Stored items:
##############################

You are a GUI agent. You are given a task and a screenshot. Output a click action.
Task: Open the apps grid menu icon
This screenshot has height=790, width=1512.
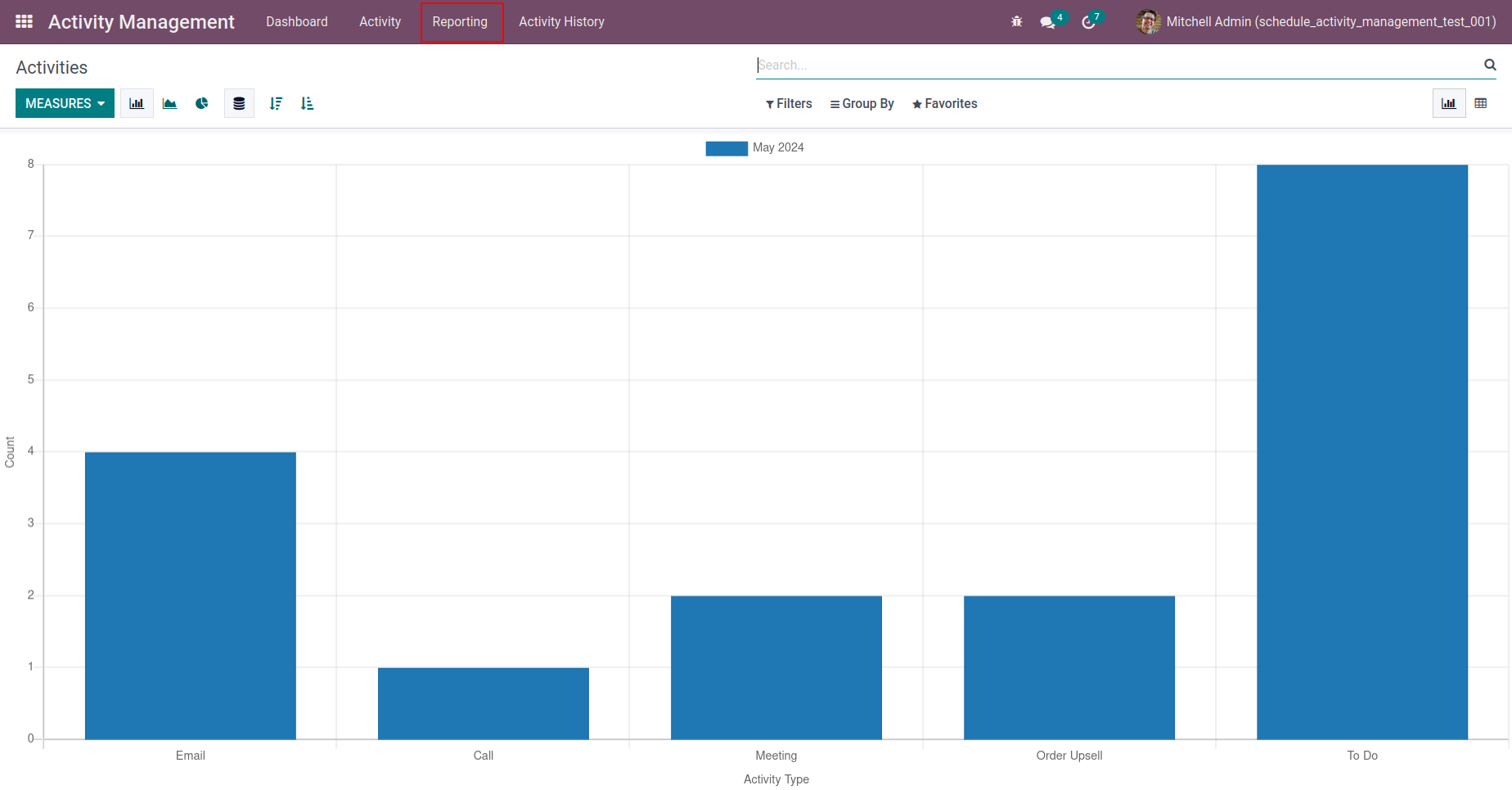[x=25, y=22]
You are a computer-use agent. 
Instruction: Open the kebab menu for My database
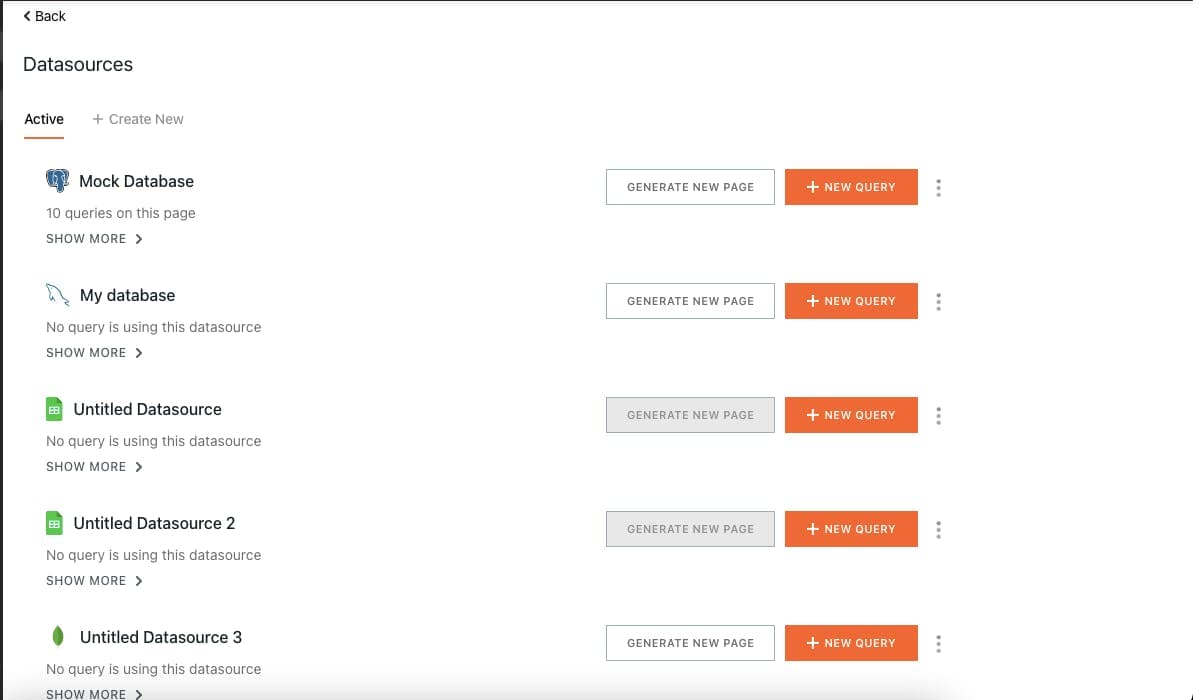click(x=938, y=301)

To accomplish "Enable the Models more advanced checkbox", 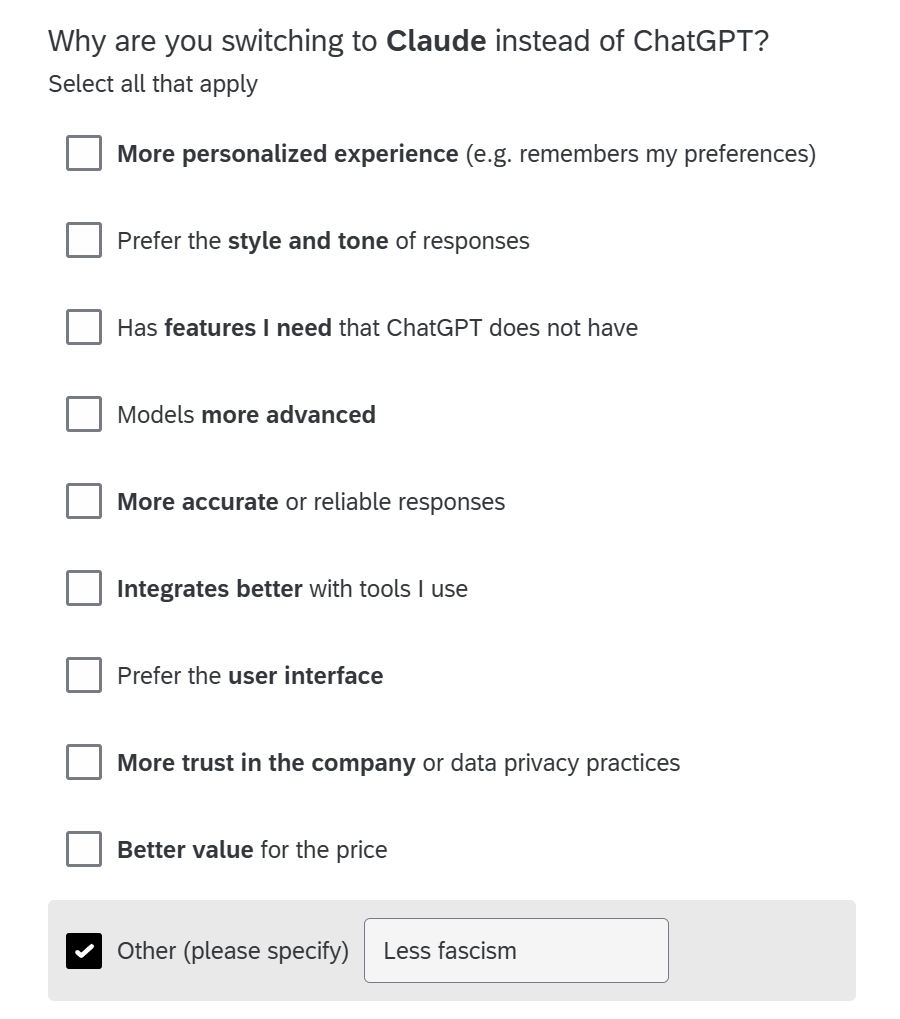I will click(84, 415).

##############################

**Your instructions**
State how many lines of the entries above contain the string "menu", matching case. Reply with the number alone.

**In response**
2